In this graduate craft class, we will explore emerging literary forms that disrupt our concepts of what fiction should be through works that cross between and infuriate genre—still daring to call themselves novels, while incorporating memoir, criticism, biography, scholarship, theory, and poetics. We will be reading many examples of the nonfiction novel: the contemporary examples inspired by reality TV and the Internet, as well as their more (perhaps) political predecessors that include new narrative and associated works with their stewing in gossip, anecdote, literature, and theory. We will also be reading one work of genre-bending criticism. While reading and talking about how to discuss these works, we will examine ways in which these texts experiment not only with genre but also with narrative, structure, characterization, and plot. I will assign short, instigating exercises each week, where we will play with anecdote and aphorism and write real lives as fiction, and vice versa, culminating in a disruptive revision. Is the novel as we know it dead? Let’s celebrate, gleefully, in its wake. The reading list includes: Speedboat by Renata Adler, I Love Dick by Chris Kraus, Out of Sheer Rage: Wrestling With D. H. Lawrence by Geoff Dyer, To After That (Toaf) by Renee Gladman, Great Expectations by Kathy Acker, Bluets by Maggie Nelson, I am Trying to Reach You by Barbara Browning, How Should a Person Be? by Sheila Heti, Taipei by Tao Lin, Don't Let Me Be Lonely: An American Lyric by Claudia Rankine, Austerlitz by W. G. Sebald, Elizabeth Costello by J. M. Coetzee, and Reality Hunger: A Manifesto by David Shields.
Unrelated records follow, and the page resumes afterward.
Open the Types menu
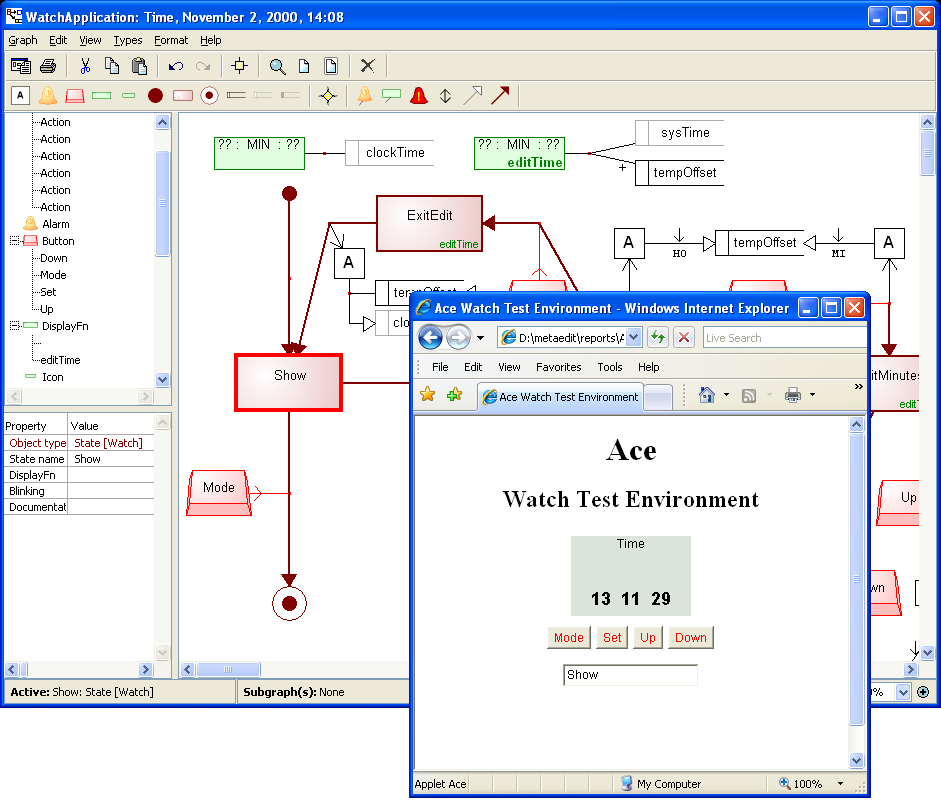The width and height of the screenshot is (941, 800). pyautogui.click(x=128, y=40)
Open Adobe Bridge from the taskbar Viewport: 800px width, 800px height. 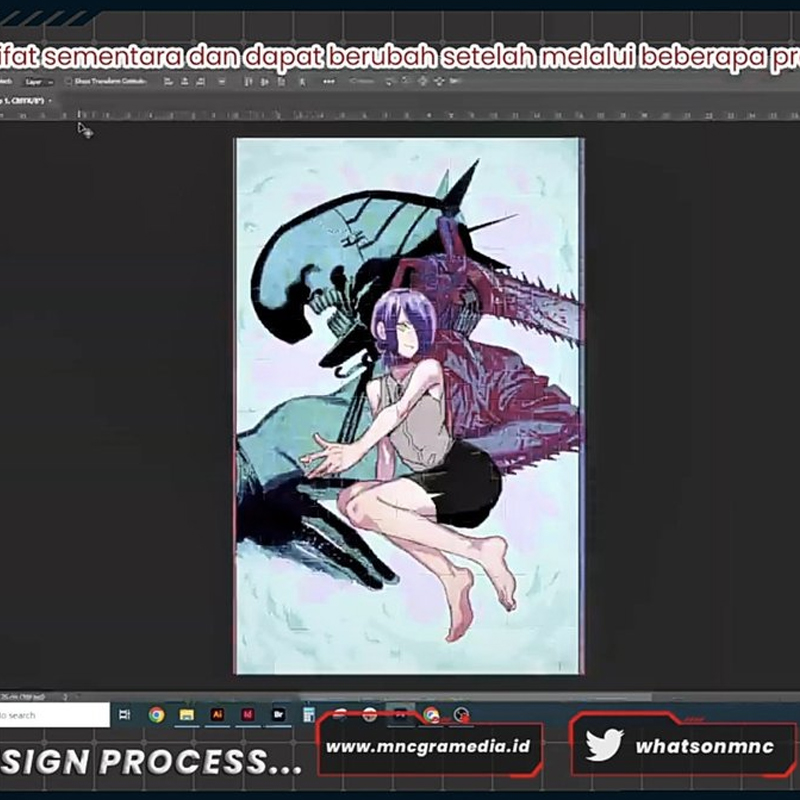point(279,714)
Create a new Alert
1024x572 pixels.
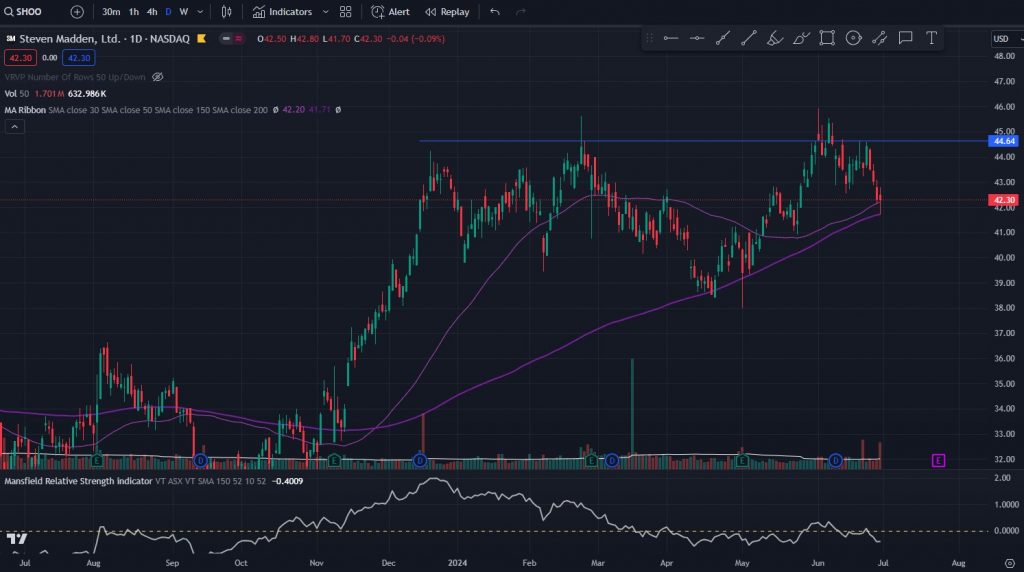[x=390, y=12]

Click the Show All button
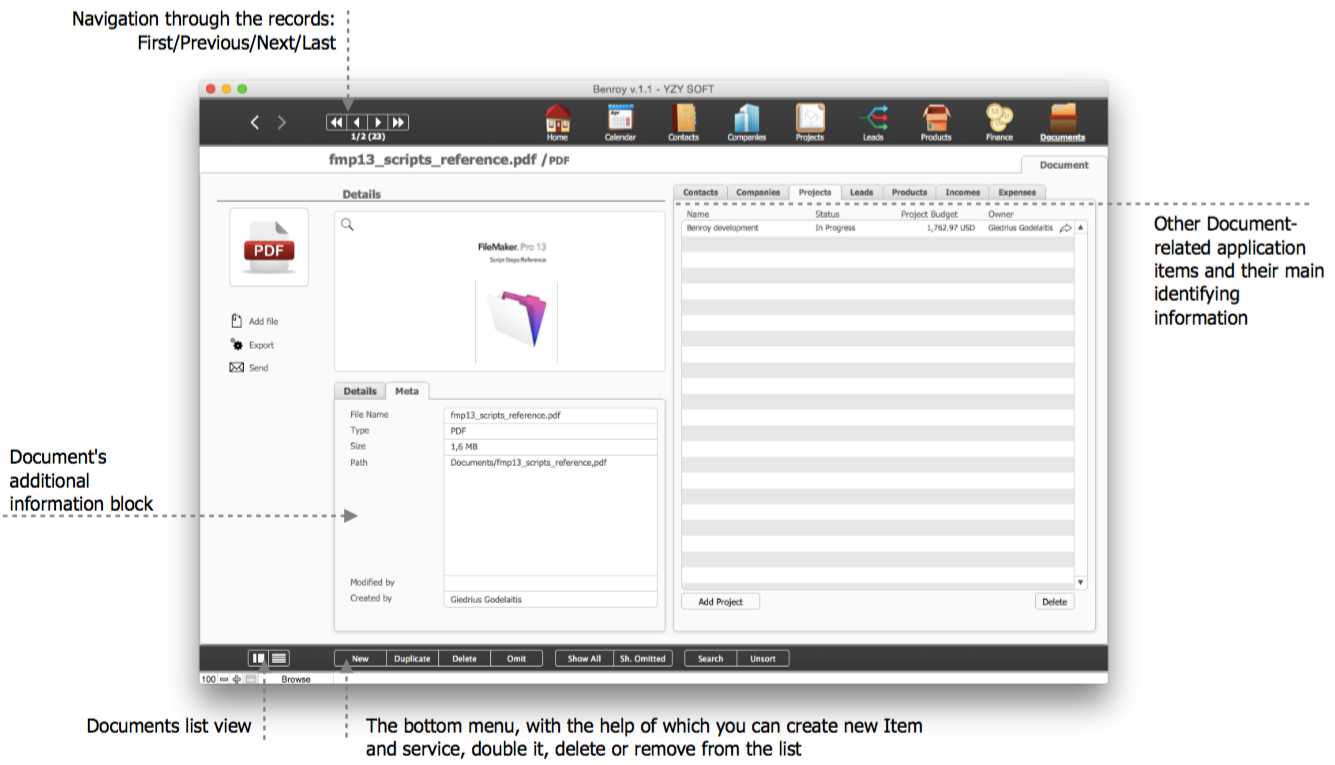click(584, 658)
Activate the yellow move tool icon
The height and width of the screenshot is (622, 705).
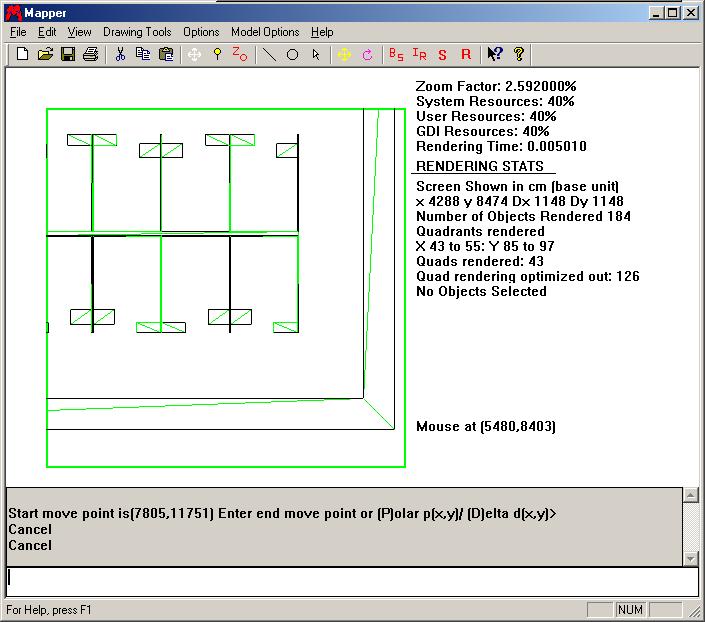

Storytellers: The Narrative in Fiction and Nonfiction Literature
"My vocation is to write stories—invented things or things that I remember from my own life but, in any case, stories," wrote novelist and essayist Natalia Ginzburg. In this nonconference course, we will study approaches to stories about “invented things” and remembered things; in other words, the art and craft of narrative in fiction and nonfiction literature. Readings include craft essays, fiction, nonfiction, and cross-genre work by writers such as Toni Cade Bambara, Walter Benjamin, Roberto Bolaño, Theresa Hak Kyung Cha, E. L. Doctorow, Maxine Hong Kingston, Karl Ove Knausgaard, Selah Saterstrom, Leslie Marmon Silko, and Hisaye Yamamoto. Craft elements studied include narrative structure, narrative voice, setting, characterization, and plot. Students write short critical and creative responses to the readings and, at the semester’s end, a reflective essay on how they use narrative in their own creative work.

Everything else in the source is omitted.